As a boy, who was born and raised Catholic, I was cognizant of the important role of the Blessed Virgin Mary in the Church. Truth be told though, it was only later in life that I realized the importance of her to me when I was in serious need. That was when I learned of her true value to the Church and to the world.
As young children, my six brothers and sisters and I were taught the rosary by our mother. I remember the times that she had us all kneeling down in the living room and praying the rosary together, with five of us each taking a turn on a decade. Many times it was a debacle as we made faces at each other, even hit each other playfully or made gestures to our dog and cats who wondered what we were doing.
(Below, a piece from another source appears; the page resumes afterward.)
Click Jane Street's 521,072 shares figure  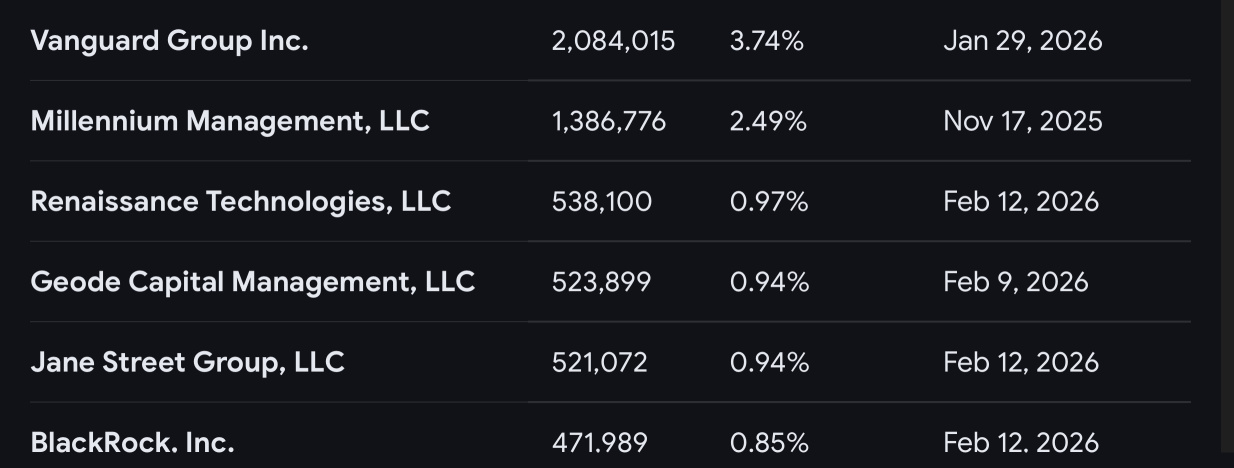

Years later, when I was on my own and living thousands of miles away from home, I was in a quandary: I had the best job that a 21-year-old guy could get, working at Hughes Aircraft in Los Angeles and getting a full-time salary with the benefits that any head of a family would be grateful to earn; yet, I felt I belonged somewhere else and was meant to do something else. Then I recalled my days as a child when we prayed to the Virgin Mary for help and guidance. I decided to dust off my rosary and began to pray it again, asking the Blessed Virgin for direction. I also began to attend daily Mass for several days each week. Over a period of about 2 ½ years, the possibility of a vocation to the priesthood and to the Dominican Order seemed to spring out of nowhere. One thing led to the other, and now it has been 29 years since entered the Dominican Order.
As the new director of the Dominican Rosary Center here in Portland, Oregon, I can recall my path throughout the years and where the Lord has led me. Sometimes this path has led me through precarious circumstances with hazardous cliffs on either side. It is in these times that I have clung to the Blessed Virgin and endured forward—albeit with trembling knees.
I remember years ago when my father was clinging to life and unbeknownst to me was only days away from death. As I sat at his bedside I felt helpless. He would drift off to sleep but then be awakened by anxiety. It was then that I began to pray for him, either that the Lord would heal him or take him home. Once when he awoke in a panicked state, I didn’t know what to say, but as I was praying the rosary, I simply held it up, and he immediately grew calm as if to understand that he was in good hands. No words of consolation could calm him—but the rosary did.
Many years later as a priest, in the course of ministry, I found myself faceto-face with real evil. It was then that I was reminded of the power of the Blessed Virgin Mary over any kind of evil no matter how virulent. The Virgin Mary is no shrinking violet, and in the face of evil, I discovered that she has tremendous God-given power to thwart any malevolence. Now, no confrontation with evil commences without first seeking her protection.
In November of 2016 I met with a new challenge as I suffered a massive, life-altering stroke, which was later determined to be the result of a heart defect. In the weeks that followed, I could do very little for myself. One day on the hospital ward, as I was going for a walk, I brought along my beads to pray the rosary—but to my horror I could not finish the Hail Mary because of the existing brain trauma from the stroke. My thoughts would get muddled half-way through the prayer. So then I simply entrusted myself to her care and asked her to accompany me. On each bead, I prayed “Hail Mary full of grace, please pray for me.” And that was how I said the rosary in those first days of recovery.
Now, 11 months later, I am back to full-time ministry and ministering at the Rosary Center; however, no one has to remind me of the value of the rosary or of the efficacy of the prayers of the Virgin Mary who I know will accompany us whenever we summon her.